[Stored records]
+++++
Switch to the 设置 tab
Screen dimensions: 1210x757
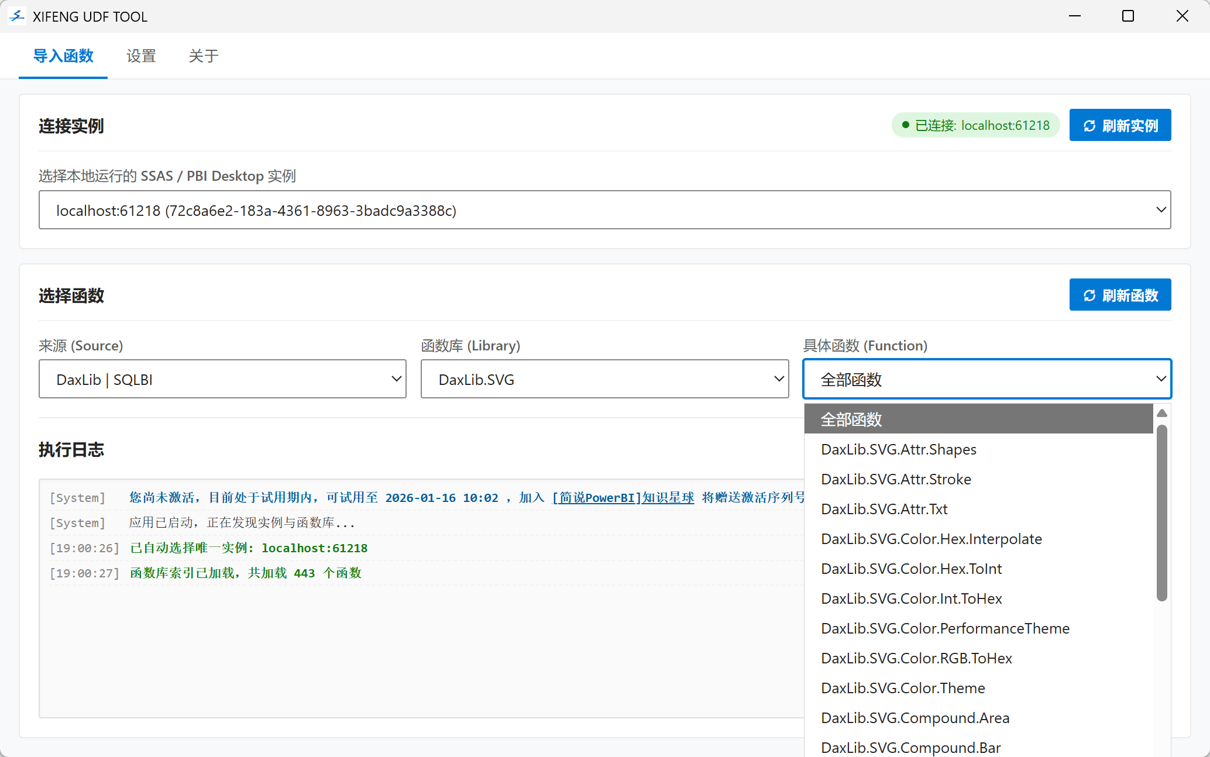coord(141,56)
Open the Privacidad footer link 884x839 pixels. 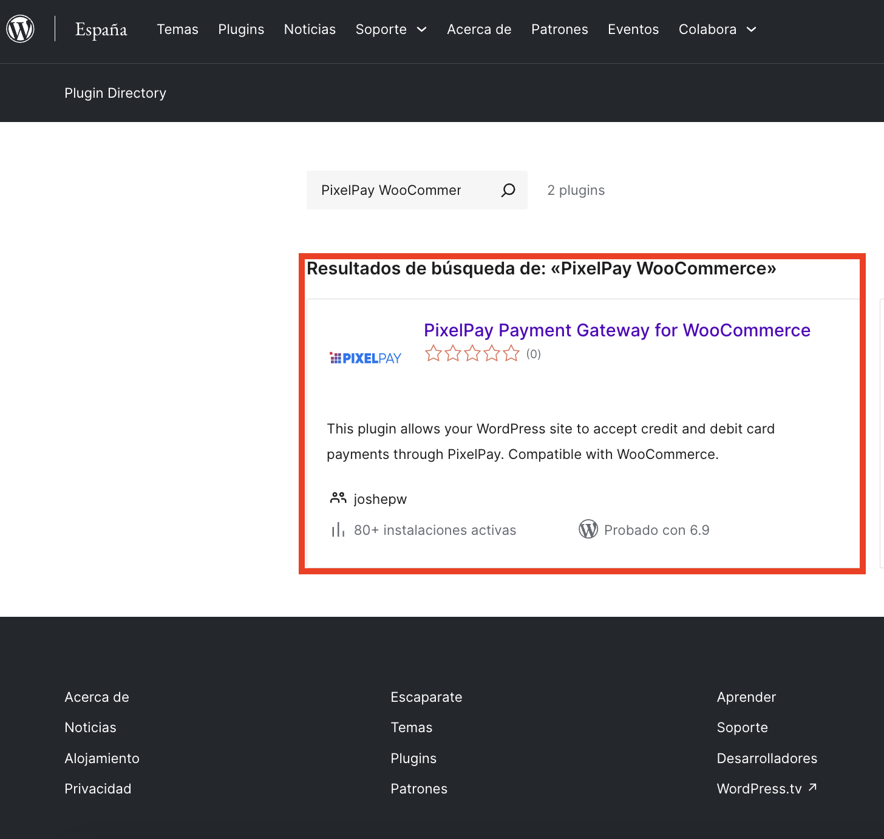tap(98, 788)
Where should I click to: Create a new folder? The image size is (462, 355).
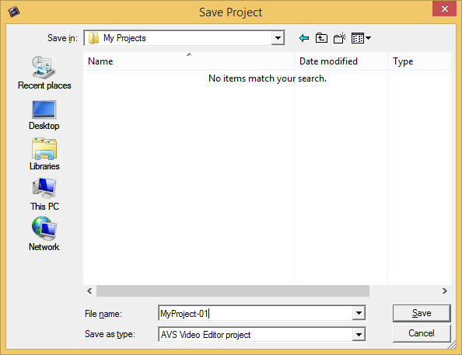(339, 38)
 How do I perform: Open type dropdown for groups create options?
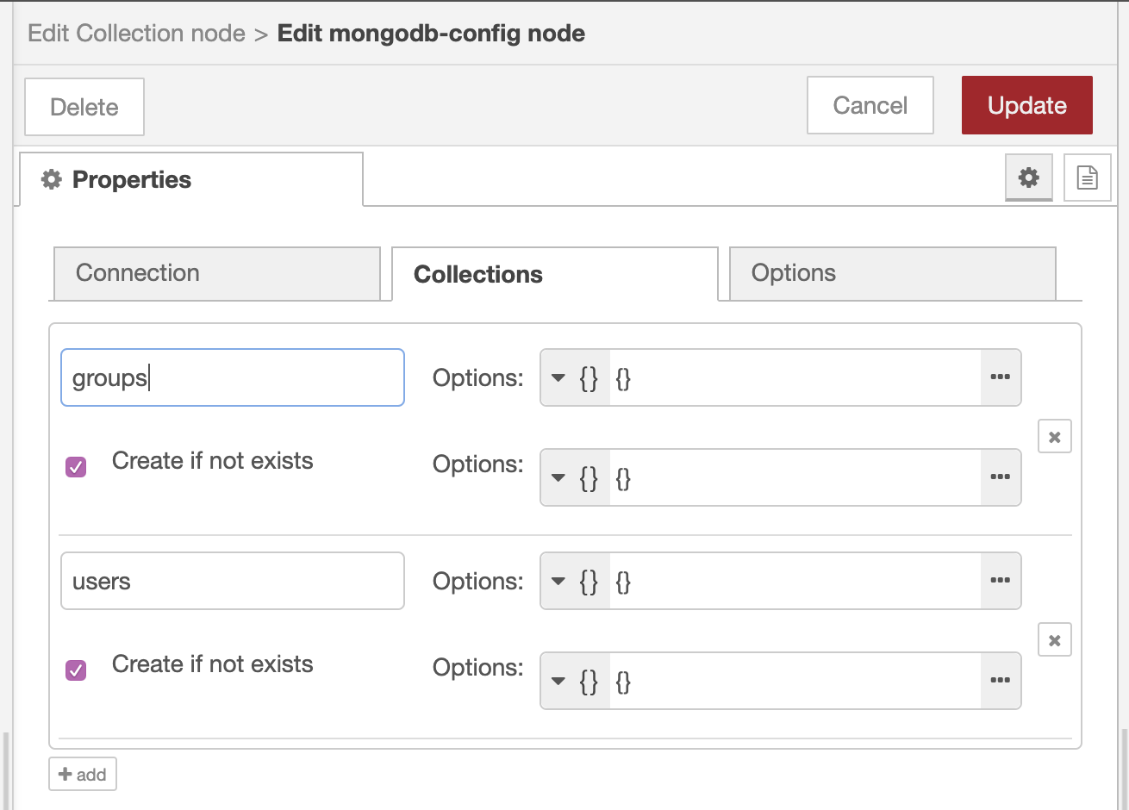[x=575, y=477]
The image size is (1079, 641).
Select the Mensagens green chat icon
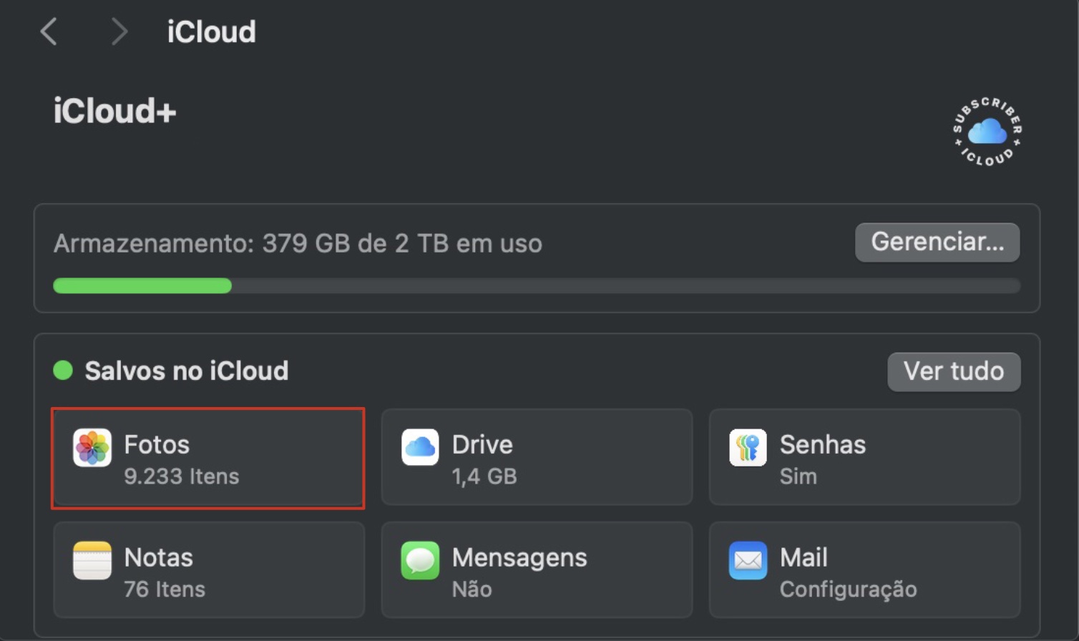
+++++
• Task to carry out: Render the part of the records that opens with the line containing "How do I perform: Open" and runs through the end of the records as a Markdown table with the columns Row and Line, numbering each line and skipping blank lines. Leave the pictures out.

• Reply:
| Row | Line |
|---|---|
| 1 |  How do I perform: Open type dropdown for groups create options? |
| 2 | [x=575, y=477] |
| 3 | The image size is (1079, 641). |
| 4 | Select the Mensagens green chat icon |